| Work required |
Exact copy, pictures excluded: reproduce every record below.

[Saved data entries]

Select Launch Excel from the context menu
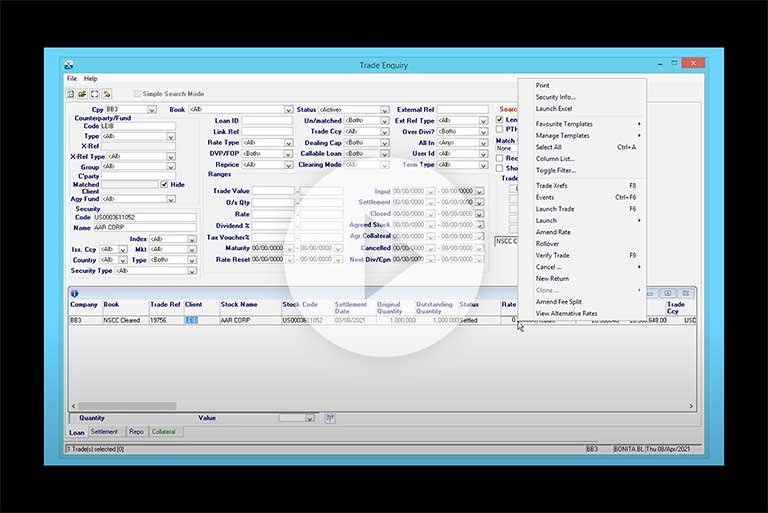This screenshot has width=768, height=513. [554, 108]
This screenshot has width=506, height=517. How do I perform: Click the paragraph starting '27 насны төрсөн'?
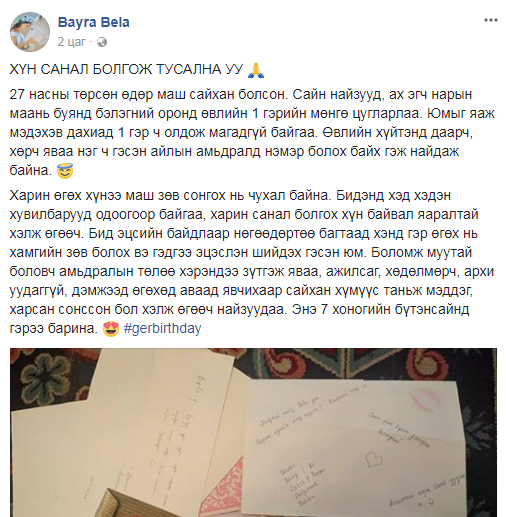(x=252, y=133)

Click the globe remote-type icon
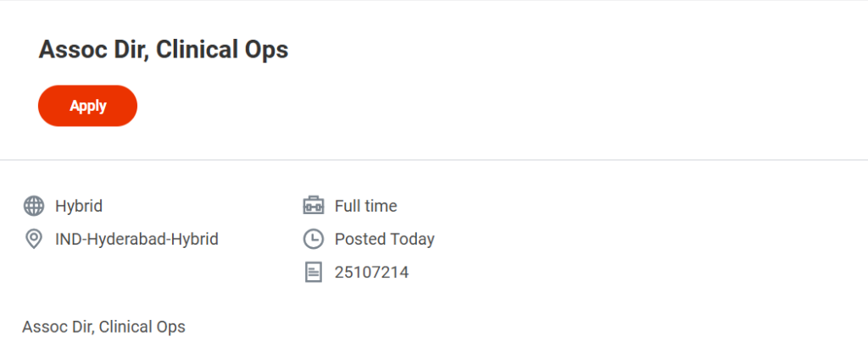coord(34,206)
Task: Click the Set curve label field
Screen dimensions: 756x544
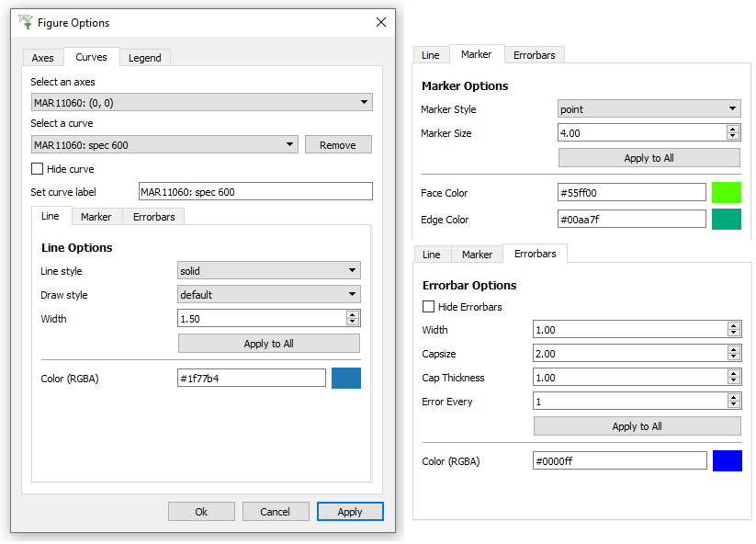Action: (x=255, y=192)
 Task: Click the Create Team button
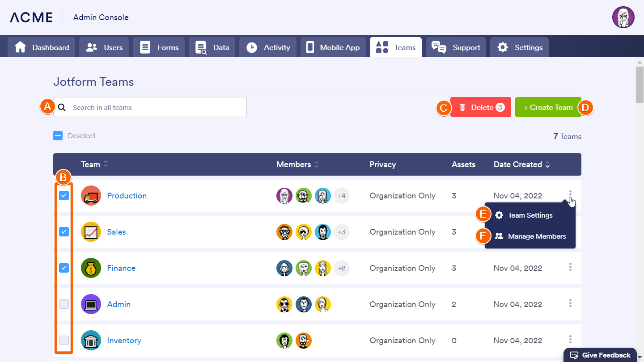tap(548, 107)
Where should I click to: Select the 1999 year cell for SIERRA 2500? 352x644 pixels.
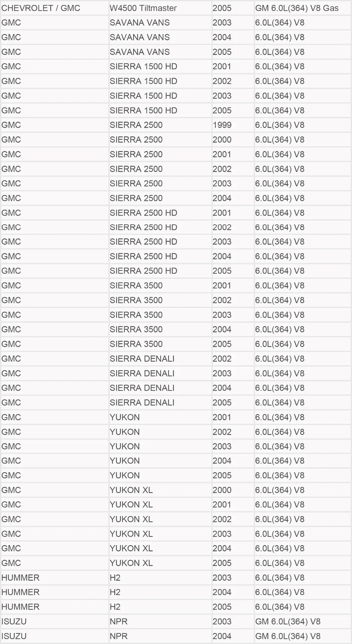click(233, 125)
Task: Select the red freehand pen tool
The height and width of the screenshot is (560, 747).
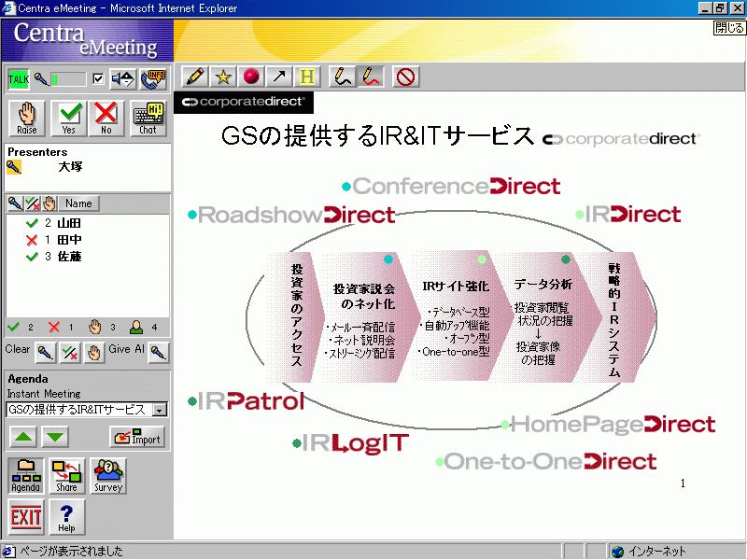Action: [x=372, y=77]
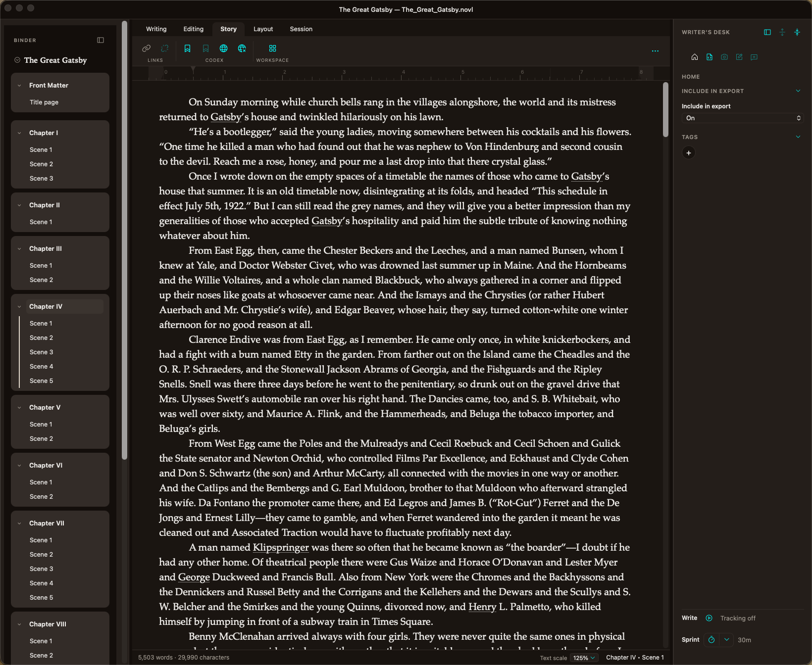Click the link icon in the Links group
The height and width of the screenshot is (665, 812).
click(146, 48)
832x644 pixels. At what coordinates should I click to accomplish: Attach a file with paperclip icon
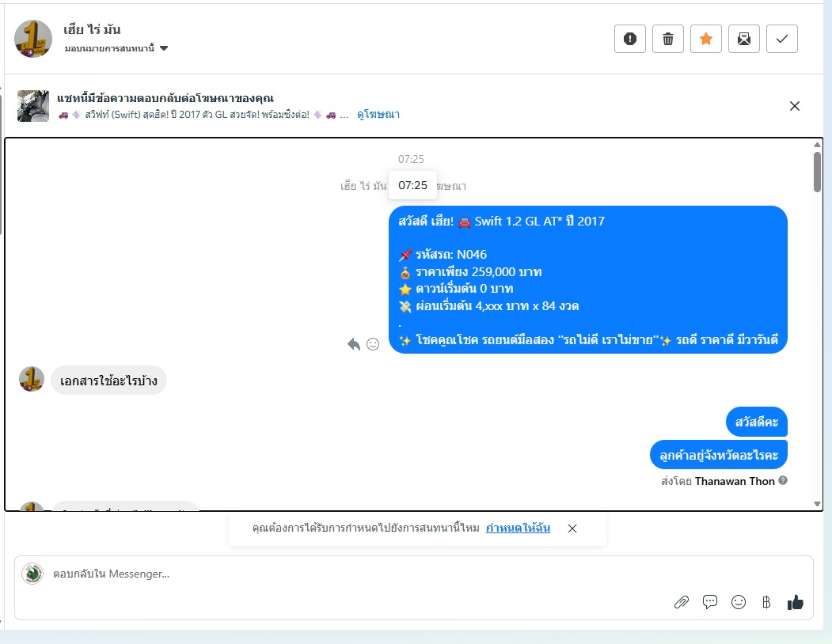[x=682, y=602]
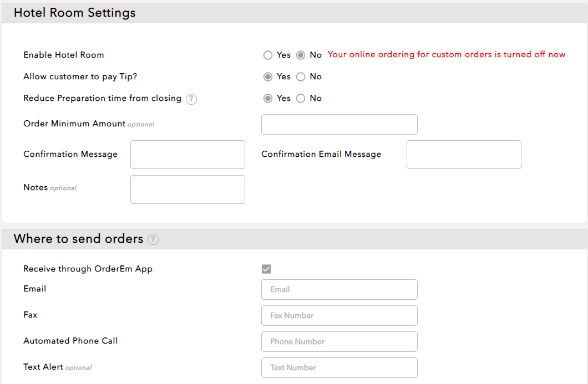Select Yes for Enable Hotel Room
The image size is (588, 384).
click(268, 55)
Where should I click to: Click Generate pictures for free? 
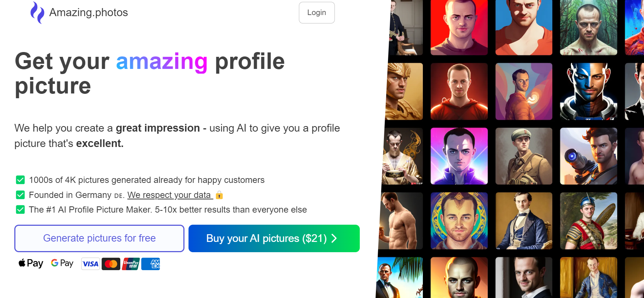click(99, 238)
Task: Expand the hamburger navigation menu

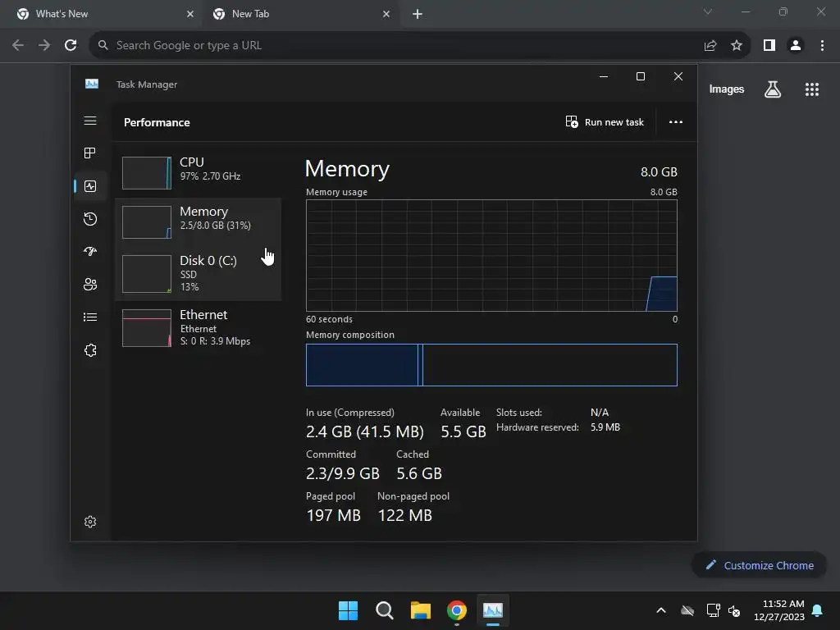Action: pos(90,121)
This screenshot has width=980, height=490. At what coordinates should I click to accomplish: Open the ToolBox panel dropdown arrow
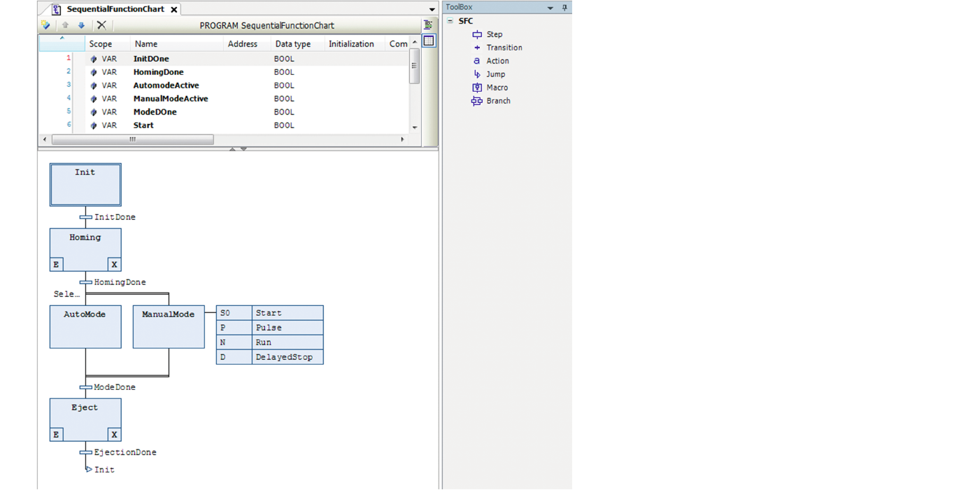tap(550, 8)
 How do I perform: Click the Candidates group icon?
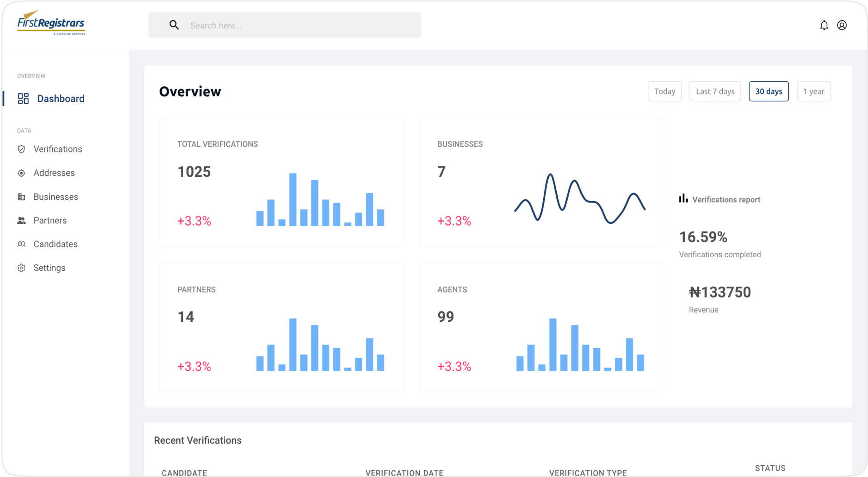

| Task output |
Select Launch Excel from the context menu
This screenshot has width=768, height=513. [554, 108]
This screenshot has width=506, height=517. How do I perform: Click the paragraph starting '27 насны төрсөн'?
(x=252, y=133)

Click the globe remote-type icon
coord(34,206)
Task: Click the Set curve label field
Screen dimensions: 756x544
Action: (x=255, y=192)
 Task: Click the Create Team button
tap(548, 107)
Where should I click to: Select the 1999 year cell for SIERRA 2500? 352x644 pixels.
click(233, 125)
Task: Select the red freehand pen tool
The height and width of the screenshot is (560, 747).
Action: [x=372, y=77]
Click the link icon in the Links group
The height and width of the screenshot is (665, 812).
click(146, 48)
832x644 pixels. At what coordinates should I click to accomplish: Attach a file with paperclip icon
[x=682, y=602]
Select Yes for Enable Hotel Room
The image size is (588, 384).
click(268, 55)
Where should I click to: Click Generate pictures for free? 
click(99, 238)
Task: Expand the hamburger navigation menu

Action: pos(90,121)
This screenshot has width=980, height=490. At what coordinates should I click to accomplish: Open the ToolBox panel dropdown arrow
tap(550, 8)
 How do I perform: Click the Candidates group icon?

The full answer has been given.